Individual Defendants’ confirmations that they consented to removal. Finally, Shah requests that the Court sanction Defendants’ attorneys for their filings related to removal. For the reasons below, the Court denies each of Shah’s motions, consisting of his motion to remand, his two motions to strike, and his motion for sanctions. STANDARDS A. Motion to Remand A civil action generally may be removed from state court to federal court if the federal district court would have had original, subject matter jurisdiction over the case. 28 U.S.C. § 1441(a). Subject matter jurisdiction may be based on either diversity jurisdiction or federal question jurisdiction. 28 U.S.C. §§ 1331, 1332. Diversity jurisdiction exists over civil actions when the amount in controversy exceeds $75,000 and there is complete diversity among all plaintiffs and defendants. 28 U.S.C. § 1332(a)(1). “[D]iversity jurisdiction does not exist unless each defendant is a citizen of a different State from each plaintiff.” Owen Equip. & Erection Co. v. Kroger, 437 U.S. 365, 373 (1978) (emphasis in original). When removal is based on diversity jurisdiction, “[a] case may not be removed . . . more

than 1 year after commencement of the action, unless the district court finds that the plaintiff has acted in bad faith in order to prevent a defendant from removing the action.” 28 U.S.C. § 1446(c)(1). If the case as stated in the four corners of the initial pleading is not removable, “a notice of removal may be filed within 30 days after receipt by the defendant, through service or otherwise, of a copy of an amended pleading, motion, order or other paper from which it may first be ascertained that the case is one which is or has become removable.” 28 U.S.C. § 1446(b)(3). The presence or absence of federal question jurisdiction “is governed by the ‘well- pleaded complaint rule,’ which provides that federal jurisdiction exists only when a federal

question is presented on the face of plaintiff’s properly pleaded complaint.” Caterpillar Inc. v. Williams, 482 U.S. 386, 392 (1987); cf. Harris v. Bankers Life & Cas.
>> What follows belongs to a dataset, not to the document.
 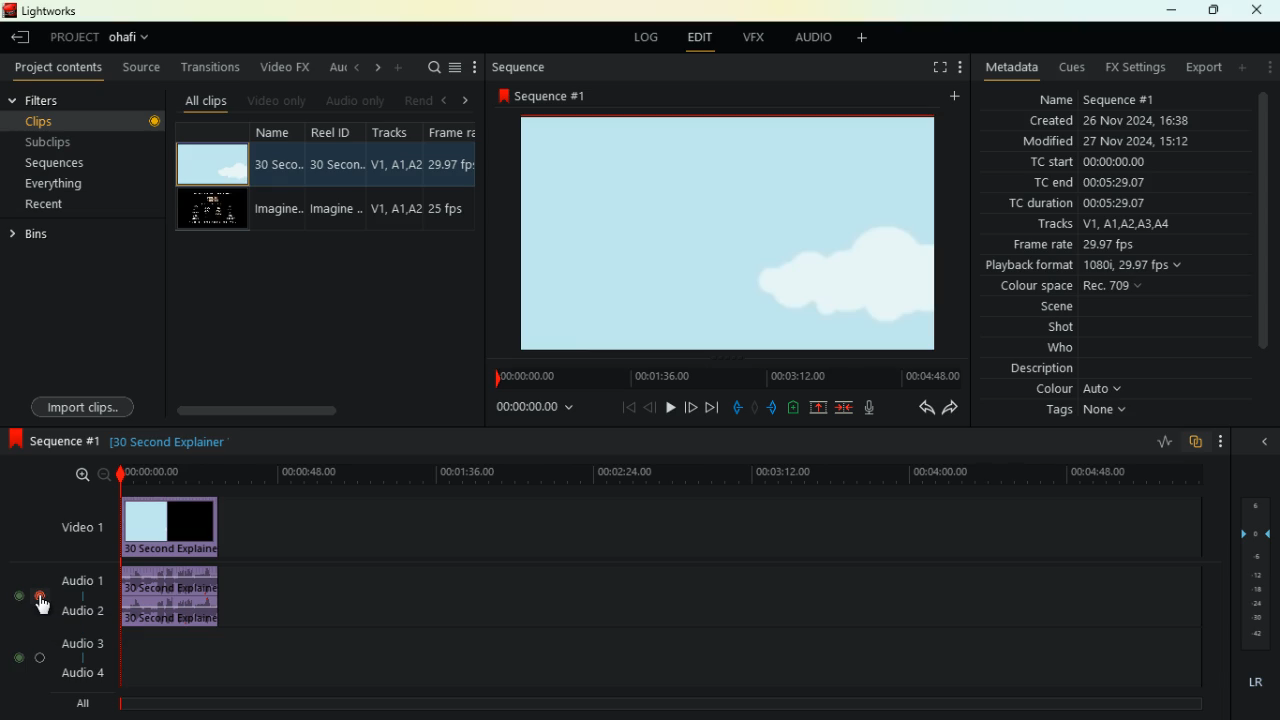 What do you see at coordinates (1012, 67) in the screenshot?
I see `metadata` at bounding box center [1012, 67].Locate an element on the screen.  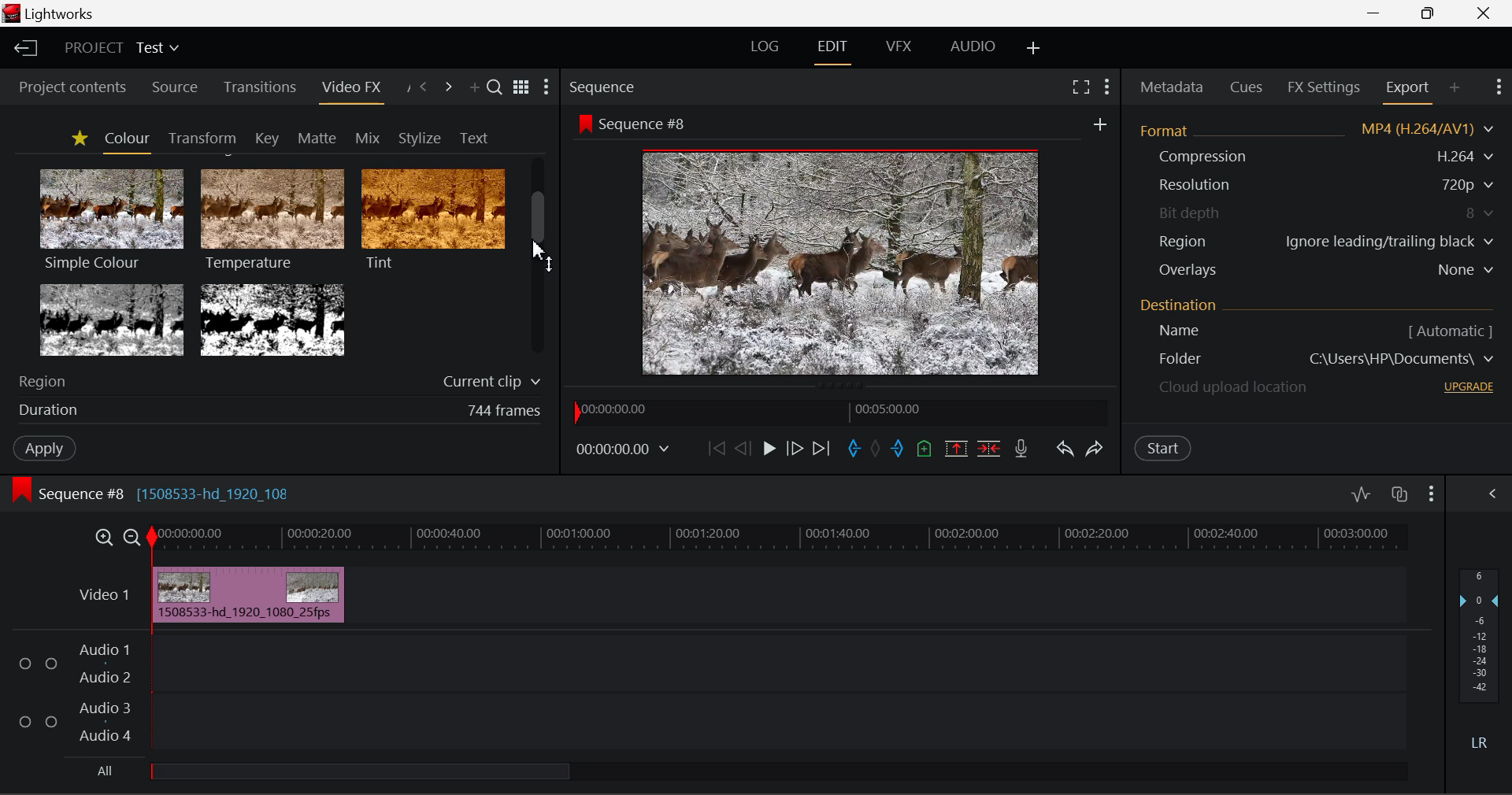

Co., 425 F.3d 689, 694 (9th Cir. 2005) (noting that “removability under § 1446(b) is determined through examination of the four corners of the applicable pleadings” and that “[i]f no ground for removal is evident in that pleading, the case is ‘not removable’ at that stage”). For an action to be removed based on federal question jurisdiction, the complaint must establish either that federal law creates the cause of action or that the plaintiff’s right to relief necessarily depends on the resolution of substantial questions of federal law. Franchise Tax Bd. of Cal. v. Constr. Laborers Vacation Tr. for S. Cal., 463 U.S. 1, 10-11 (1983). A motion to remand is the proper procedure for a plaintiff to use when challenging removal. 28 U.S.C. § 1447; see also Moore-Thomas v. Ala. Airlines, Inc., 553 F.3d 1241, 1244 (9th Cir. 2009). The party seeking removal bears the burden of establishing by a preponderance of the evidence that removal is proper. Moore-Thomas, 553 F.3d at 1244. “This burden is particularly stringent for removing defendants because ‘[t]he removal statute is strictly

construed, and any doubt about the right of removal requires resolution in favor of remand.’” Corral v. Select Portfolio Servicing, Inc., 878 F.3d 770, 773-74 (9th Cir. 2017) (quoting Moore- Thomas, 553 F.3d at 1244); see also Gaus v. Miles, Inc., 980 F.2d 564, 566 (9th Cir. 1992) (noting the “strong presumption” against removal jurisdiction). BACKGROUND On February 12, 2021, Shah filed a pro se complaint in state court, alleging several state law claims against Defendants and claims for race and age discrimination in violation of Title VII of the Civil Rights Act of 1964 (Title VII) and Age Discrimination in Employment Act of 1967 (ADEA) against only BKI. Shah properly served Aerotek on February 18 or 19, 2021. Shah also appears to have served Tidland on February 20, 2021 and BKI on February 24, 2021. Shah

does not appear to have served the BKI Individual Defendants. On March 19, 2021, Aerotek timely removed Shah’s Complaint to this Court. Aerotek asserts that removal is appropriate because the Court has original jurisdiction over Shah’s federal law claim against BKI and supplemental jurisdiction over Shah’s related state law claims.